* [DIRECTIVE]
Copy out word for word everything from the line containing "Where should I" down to the end of the material below, both ends included. Leave the pictures out.

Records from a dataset
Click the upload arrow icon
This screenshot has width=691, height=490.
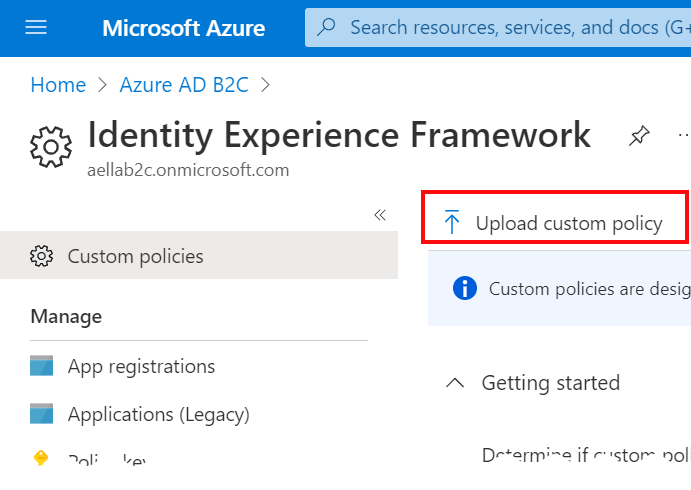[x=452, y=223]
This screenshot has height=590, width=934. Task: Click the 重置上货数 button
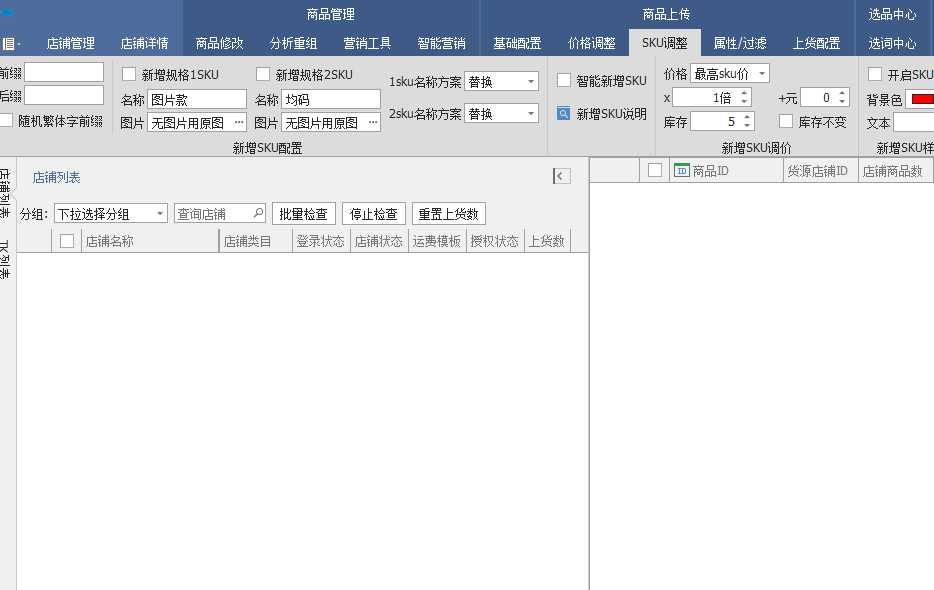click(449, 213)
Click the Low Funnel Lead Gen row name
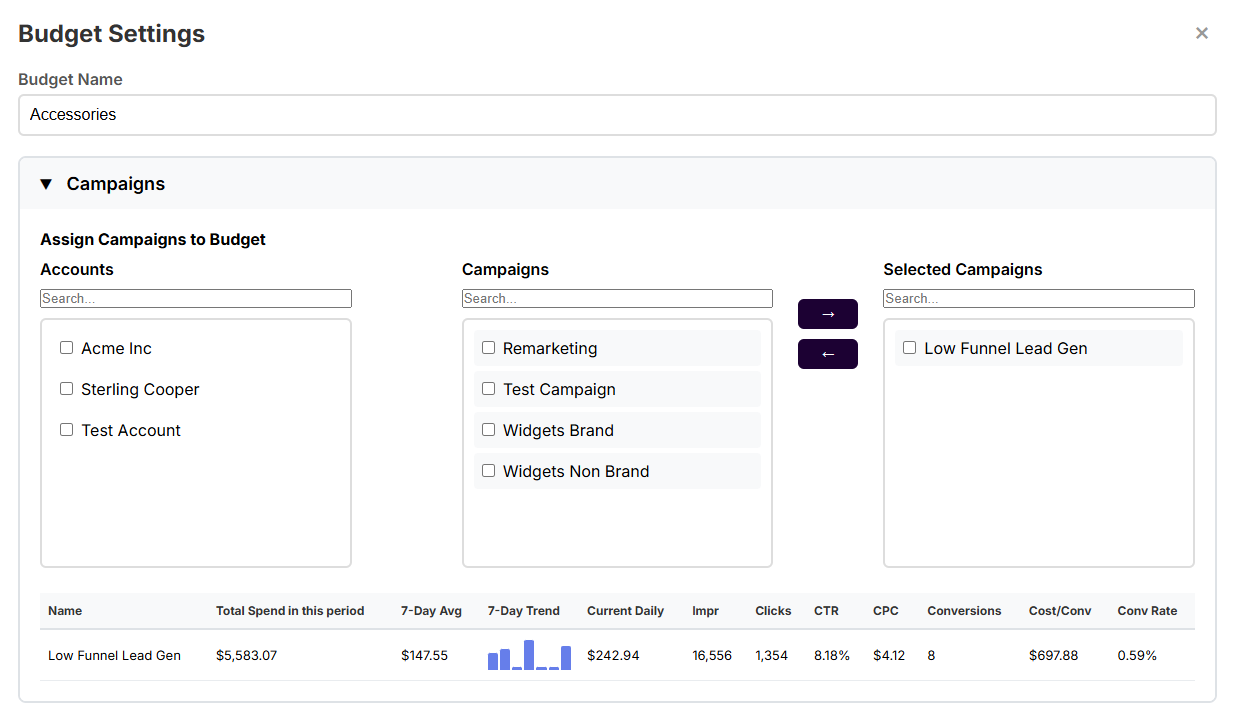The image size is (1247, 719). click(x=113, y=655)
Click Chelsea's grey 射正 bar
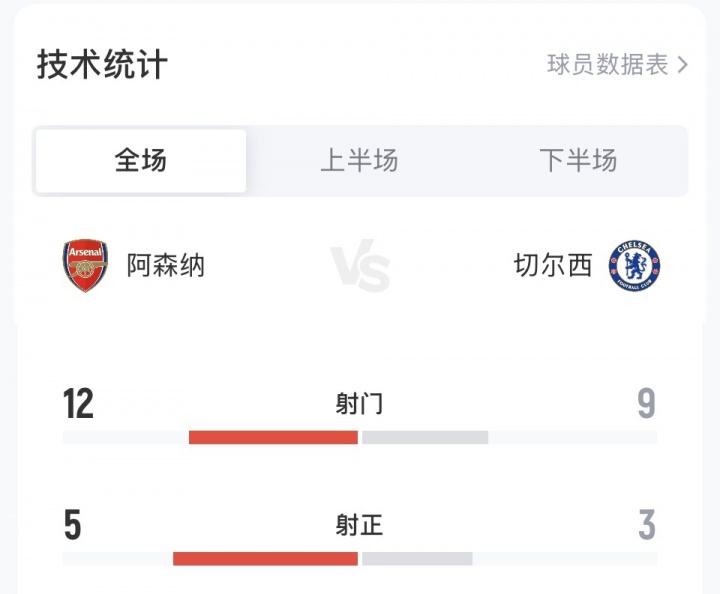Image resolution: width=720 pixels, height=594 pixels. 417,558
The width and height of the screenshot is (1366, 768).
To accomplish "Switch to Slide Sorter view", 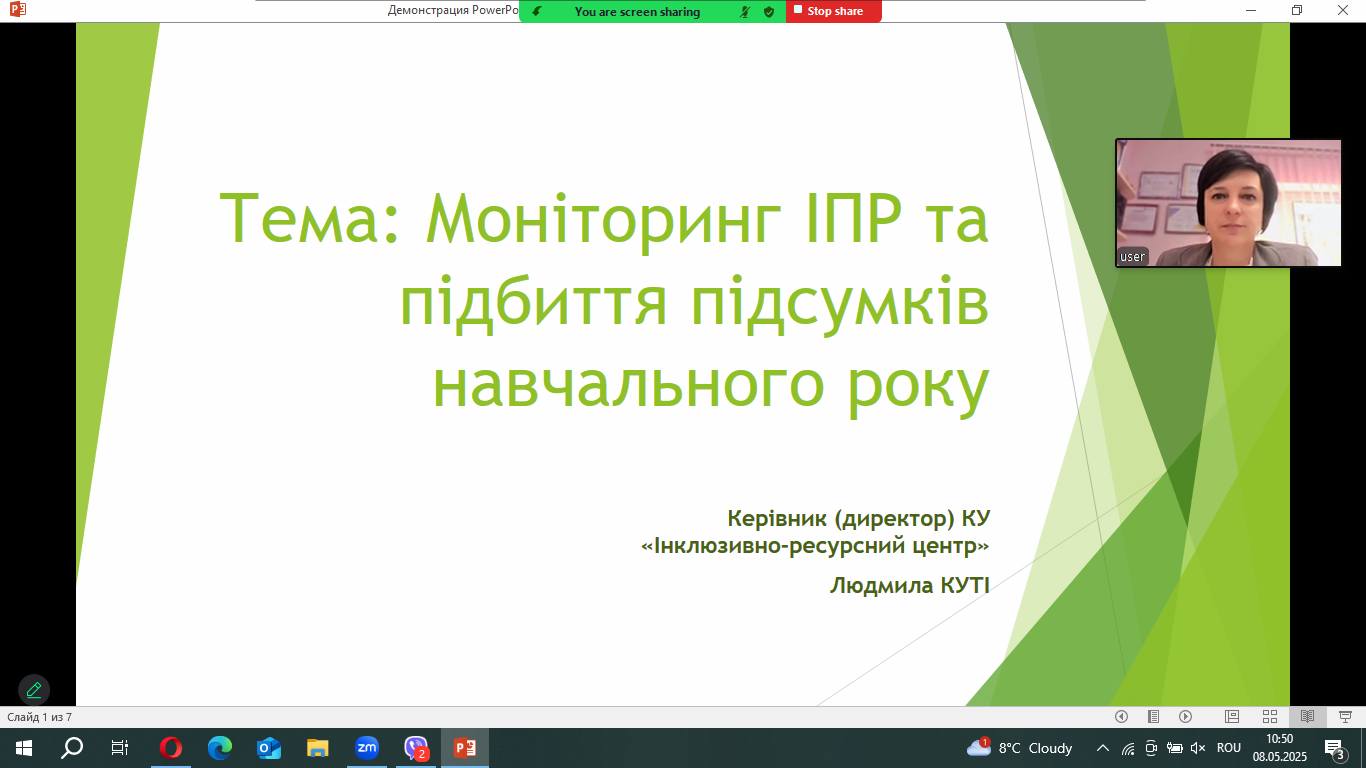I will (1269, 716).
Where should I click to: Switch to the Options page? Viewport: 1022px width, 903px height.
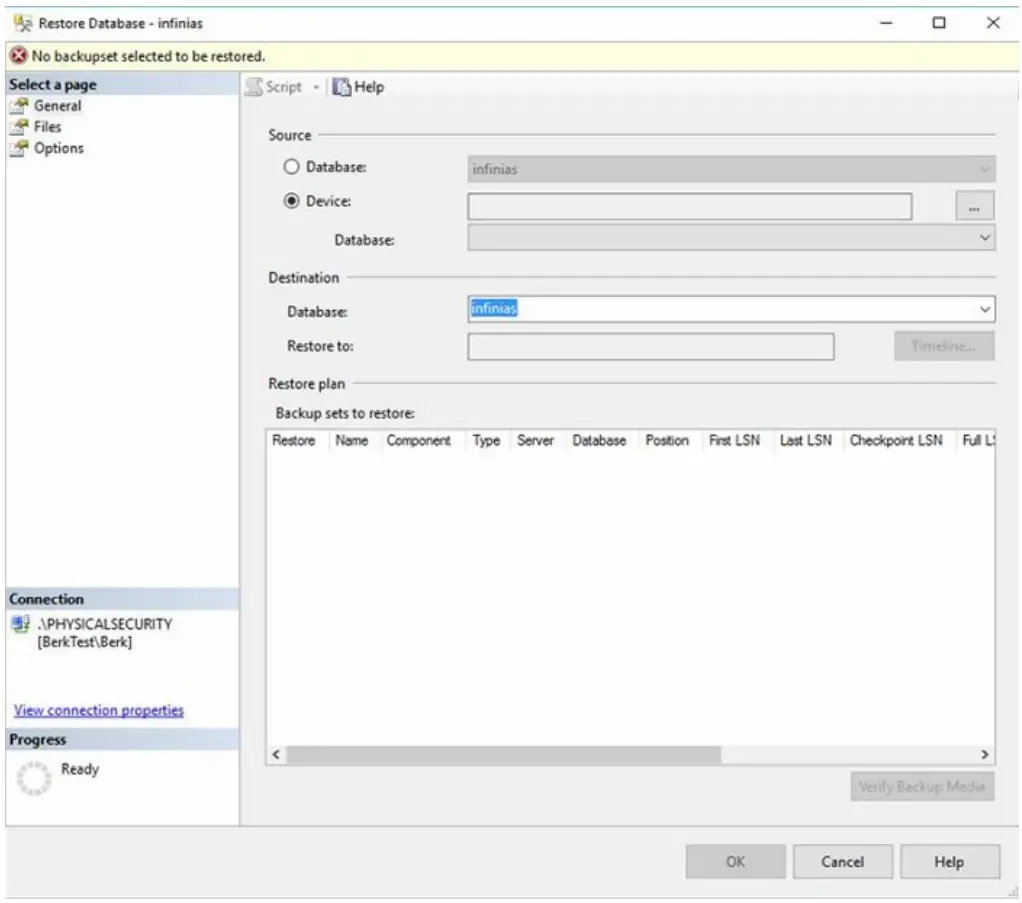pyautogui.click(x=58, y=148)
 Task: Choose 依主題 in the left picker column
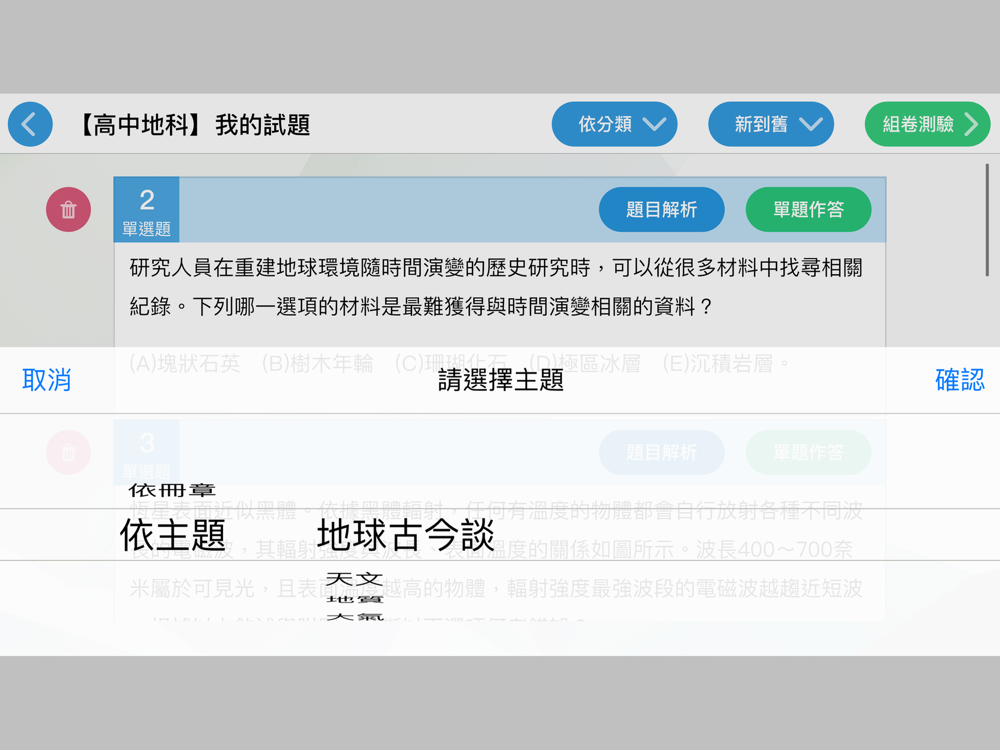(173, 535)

* [RESPONSE BELOW]
Where should I click to: Switch to the Options page? Viewport: 1022px width, 903px height.
pyautogui.click(x=58, y=148)
 Task: Choose 依主題 in the left picker column
(173, 535)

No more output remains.